_CHECK YOUR UNDERSTANDING_:
a - According to the text on Olympic alpine skiing, what record did Bode Miller set in 2014?
b - Extend the text on Olympic alpine skiing from where it stops.

_EXCERPT PROVIDED_:

--- START ---

U.S. Olympic skier Bode Miller made history in 2014, becoming the oldest medalist in Olympic alpine skiing history by winning a bronze medal in the Super-G event. But the 40-year old Miller retired last year and fellow countryman (and medalist) Ted Ligety had back surgery, leaving the US skiing team bereft of leadership.
But Ligety recovered and qualified for the Olympics last month. He joins 2014 medalists Mikaela Shiffrin, Andrew Weibrecht, and Julia Mancuso on the United States team, hoping to improve on the 5 medals they took home in Sochi. Also returning to the Olympic scene is former gold medalist Lindsey Vonn, who missed the 2014 Olympics due to injury.
Alpine skiing has been a part of the Winter Olympics since 1936, when the first four events were introduced – downhill and slalom for men and women. This year, there will be 11 total events, including a brand new competition where men and women participate together.
The Pyeongchang Olympics will have a co-ed team event for the first time in history to go along with the 10 traditional alpine skiing contests.
With the shortest Olympic course, the slalom tests a skier’s agility with tight turns.
- Run 1: Tuesday, Feb. 13, 8:15 p.m. ET
- Run 2: Tuesday, Feb. 13, 11:45 p.m. ET
- Run 1: Wednesday, Feb. 21, 8:15 p.m. ET
- Run 2: Wednesday, Feb. 21, 11:45 p.m. ET
Similar to the slalom event, but with a larger courses and wider turns.

--- END ---

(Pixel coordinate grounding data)

--- START ---

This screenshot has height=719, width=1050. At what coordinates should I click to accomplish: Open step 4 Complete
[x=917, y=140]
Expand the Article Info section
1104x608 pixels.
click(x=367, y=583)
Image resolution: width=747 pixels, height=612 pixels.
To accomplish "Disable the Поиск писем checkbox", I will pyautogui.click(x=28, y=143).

--- END ---

_LIST OF ANSWERS_:
a - He became the oldest medalist in Olympic alpine skiing history.

b -
- Run 1: Sunday, Feb. 11, 8:15 p.m. ET
- Run 2: Sunday, Feb. 11, 11:45 p.m. ET
- Run 1: Saturday, Feb. 17, 8:00 p.m. ET
- Run 2: Saturday, Feb. 17, 11:45 p.m. ET
Super G stands for ‘Super Giant Slalom’, but this event is more about speed than agility. Still, the course has more twists and turns than the downhill one, putting a skier’s true skills to the test.
- Men – Final: Wednesday, Feb. 14, 9:00 p.m. ET
- Women – Final: Friday, Feb. 16, 9:00 p.m. ET
This event is not for the faint of heart. Skiers reach their maximum speeds on the downhill course and it’s the longest of any Olympic trail. Speed is all that matters here.
- Men – Final: Saturday, Feb. 10, 9:00 p.m. ET
- Women – Final: Tuesday, Feb. 20, 9:00 p.m. ET
Elements from both downhill and slalom are combined (obviously) in this event, with skiers getting one run on the downhill course and one run on the slalom course.
- Run 1: Monday, Feb. 12, 9:30 p.m. ET
- Run 2: Tuesday, Feb. 13, 1 a.m. ET
- Run 1: Thursday, Feb. 22, 9:00 p.m. ET
- Run 2: Friday, Feb. 23, 12:30 a.m. ET
A first for the Olympic games, this event will combined both the men and women’s teams. Skiers will race side-by-side down slalom courses, attempting to garner the best time for the team. The team with the overall quickest time will be the winner.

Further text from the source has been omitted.